DATA EXTRACT -
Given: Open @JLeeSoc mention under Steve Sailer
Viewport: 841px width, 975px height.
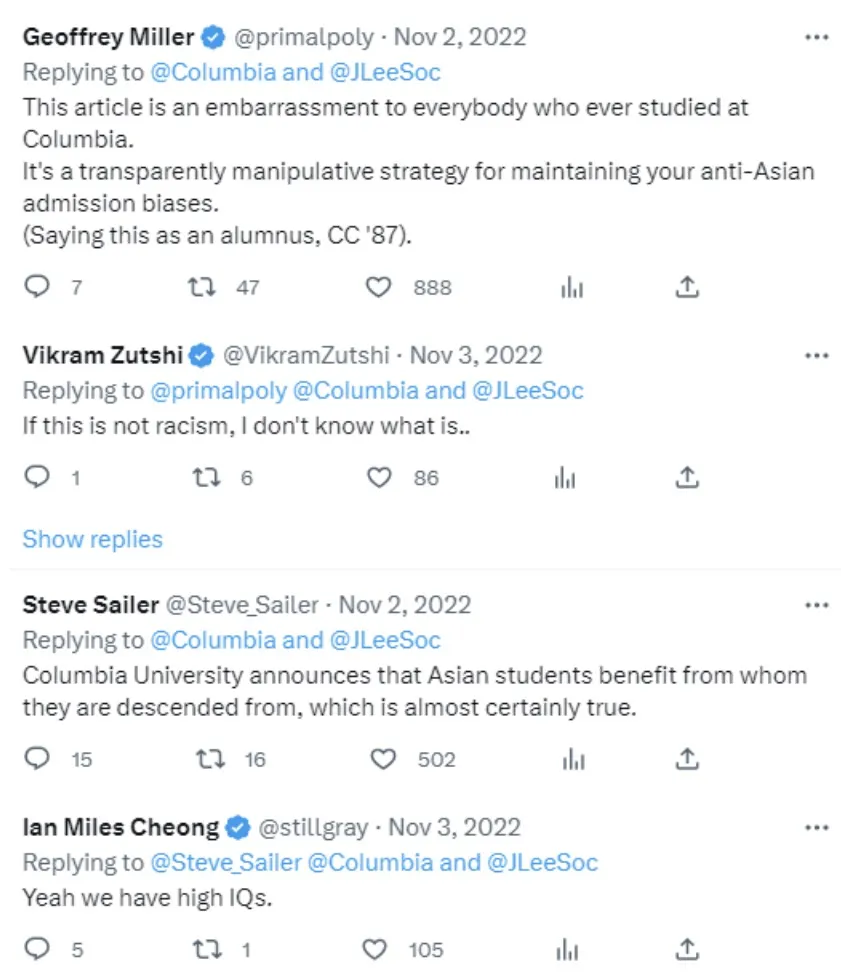Looking at the screenshot, I should pyautogui.click(x=385, y=640).
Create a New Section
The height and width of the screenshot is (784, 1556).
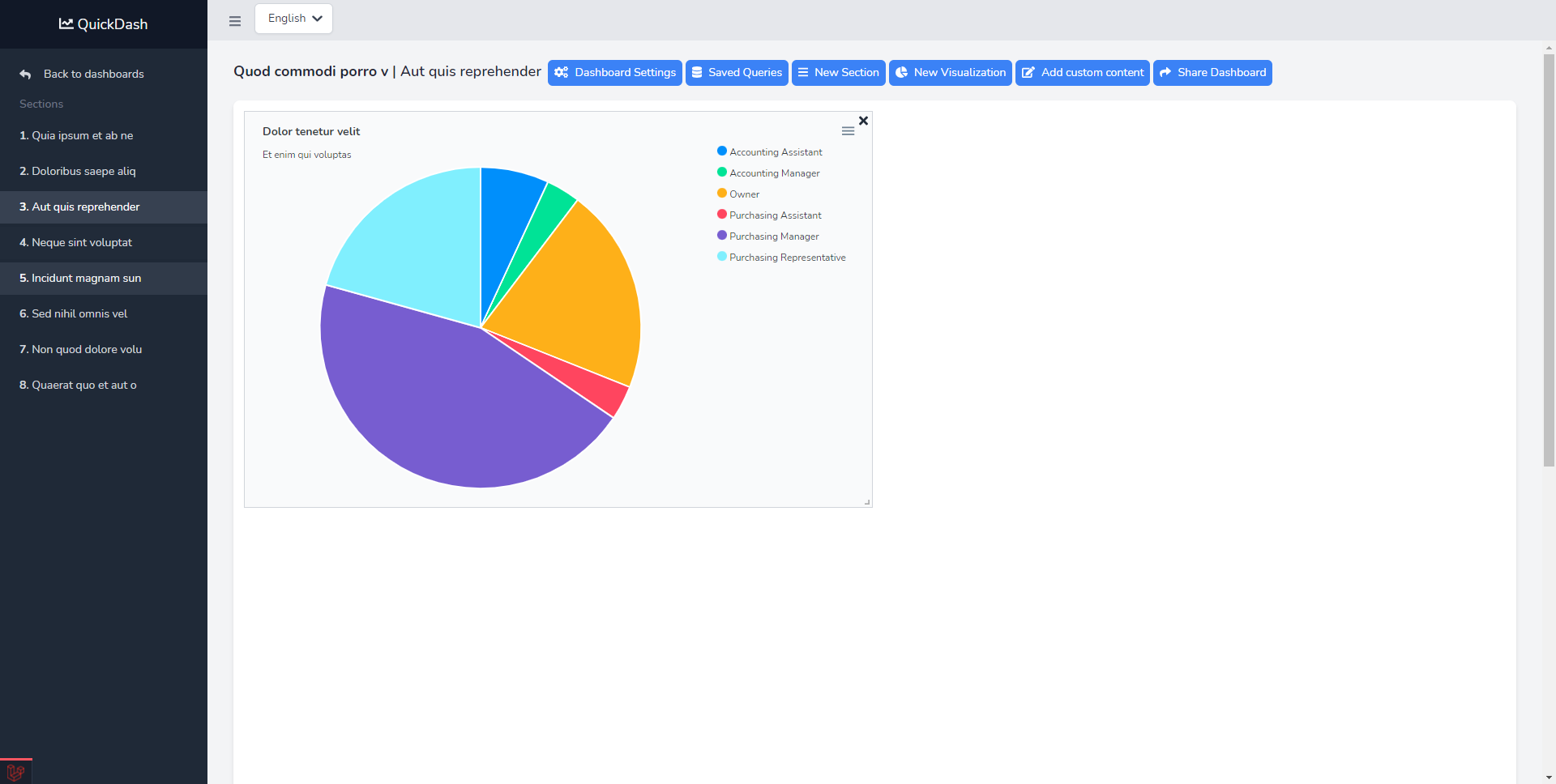[838, 73]
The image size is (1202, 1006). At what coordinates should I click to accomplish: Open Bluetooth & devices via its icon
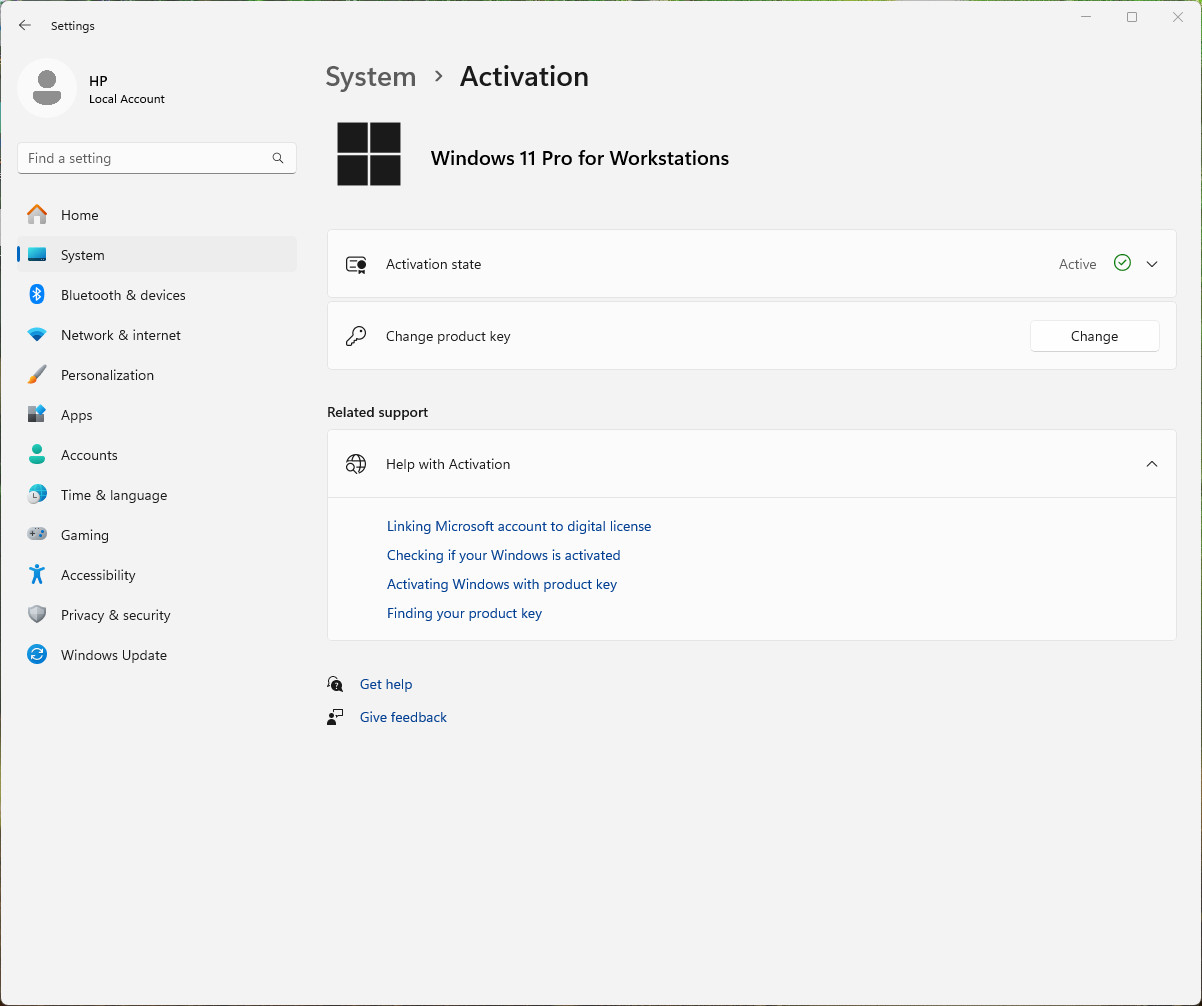click(37, 295)
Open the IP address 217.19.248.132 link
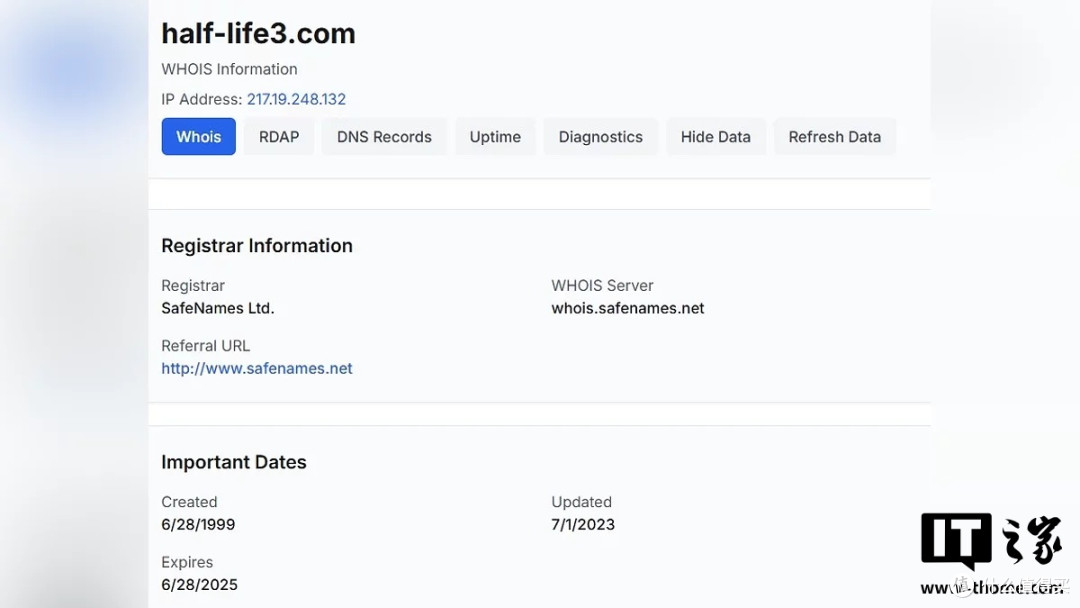The width and height of the screenshot is (1080, 608). pyautogui.click(x=296, y=99)
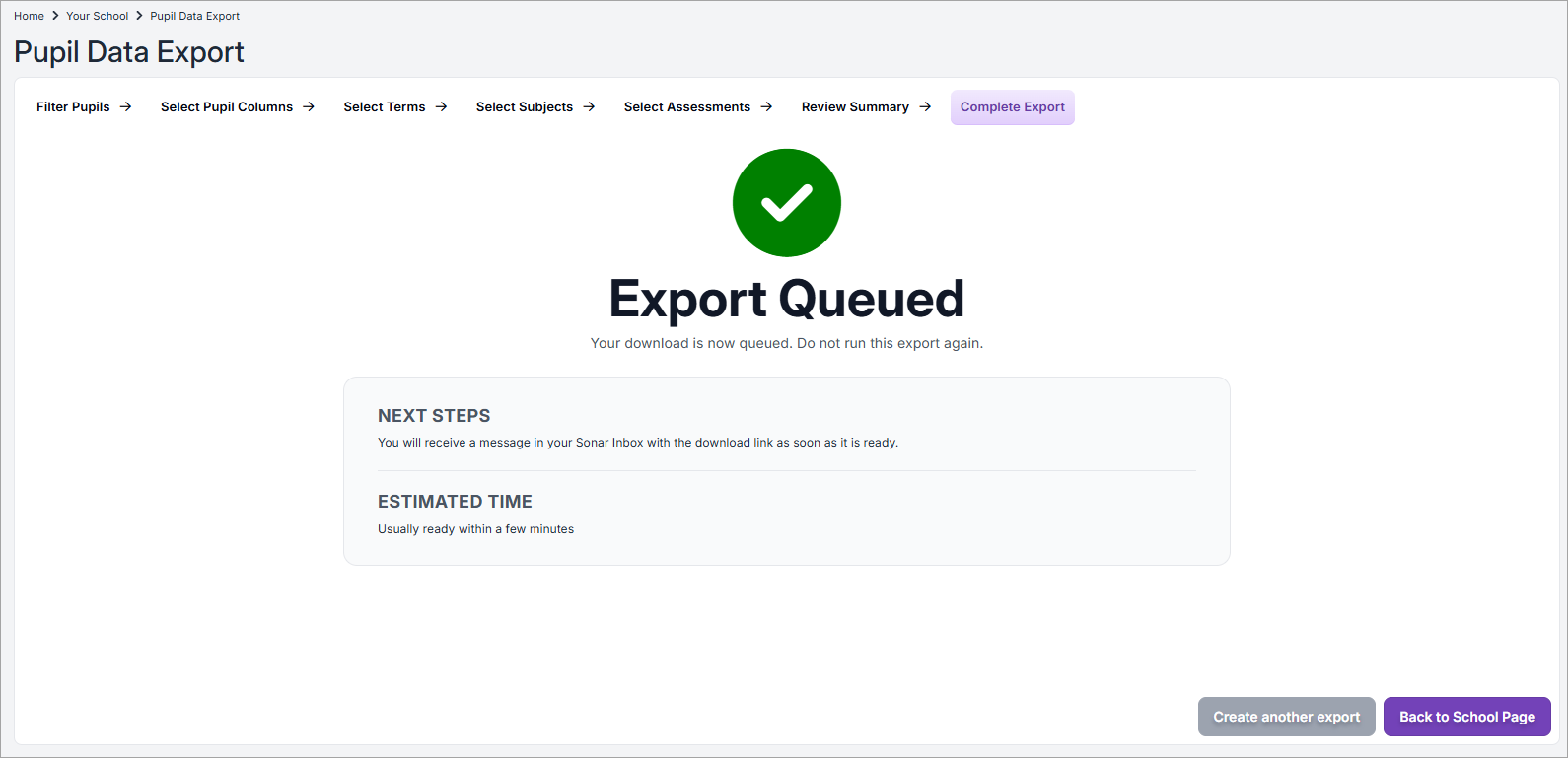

TASK - What is needed is an exact restatement of every line from the one containing "Create a New Section" through the last line of the records, pictures left out.

RESPONSE BELOW -
Create a New Section
The height and width of the screenshot is (784, 1556).
[838, 73]
The image size is (1202, 1006). At what coordinates should I click to accomplish: Open Bluetooth & devices via its icon
click(37, 295)
Open the IP address 217.19.248.132 link
The width and height of the screenshot is (1080, 608). pyautogui.click(x=296, y=99)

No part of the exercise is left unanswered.